店主は慶次郎が常連客であることをよく知っていた。だから今日もまた同じものかと思いつつ注文を受けた。
「あんたも飽きねえな。いっつもそればっかだ」
「まあな。他じゃ食えない味なんでね、こいつは」
実際そうなのである。ここ以外で食べたことも見た事もなかった。そして何より美味いのだ。
「ははっ。そりゃ料理人冥利につきるってもんだ」
髭面の店主が嬉しそうに笑った。ここで提供される料理は前世と比べそこまでの差異がない。揚げ物の定食などがある辺りかなりの技術進歩があった。

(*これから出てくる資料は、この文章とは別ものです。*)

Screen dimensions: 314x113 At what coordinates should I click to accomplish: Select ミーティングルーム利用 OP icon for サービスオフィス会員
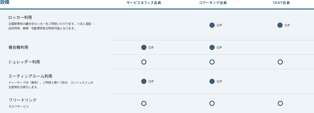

やがて給仕が運んできた「天むす」が卓上に置かれた。舌鼓を打とうとして――そこではたと気づく。座敷に座る慶次郎の側で身を乗り出しながら「天むす」を見つめる少女がいたのだ。
「なんだい、お嬢さん」
慶次郎は愛想よく訊いた。
「これ何?」
「これは『天むす』という食べ物だよ。米を丸めて油で揚げたものさ」
慶次郎は親切に教えてやった。
「へえー」
感心したように声をあげると「美味しそう……」と呟いた。
「どうだい、少し食ってみるかい?」
「いいのー!」
ぱぁっと少女の笑顔が輝いた。
そのとき。
「こらあ!! キヨ、客の飯を食うんじゃねえ!」
突如響き渡った怒声に店内が一気に静まりかえる。少女はやや面食らっていたが、やがて涙を孕みはじめる。
「お、おとうさ、ご、ごめんなさい……ぐすっ」
「おいおい親父さん。そんな怒鳴る事でもないだろうよ」
「いんやだめだ。客は客。領分は守んなくちゃなんねぇ」
「まだ子供だ。少し位多めに」
「悪いなあんちゃん。それでもダメだ。領分ってもんがあるんだよ」
「……おじちゃん、ごめんなさい。お腹空かせて来てるのに、ご飯貰っちゃうのはダメだよね」
「気にすんな。オレは大丈夫さ」
「うん……」
キヨはこぶしを握り締め涙を流さまいと必死に堪えていた。
若干の居心地の悪さが漂う中、店主の親父がパンッと両手で快活な音を立てた。
「いやすまねえな、みんな。今日は半額にすんぜ! 沢山食っていってくれや!」
一瞬の間を置いて店内は賑わいを取り戻す。
やんや、やんやと喧騒が戻りつつある中、親父がキヨへ手招きした。キヨが厨房に戻ると「怒鳴ってごめんな」と親父が謝り、キヨはついに泣き出してしまい感極まって抱きついたのだった。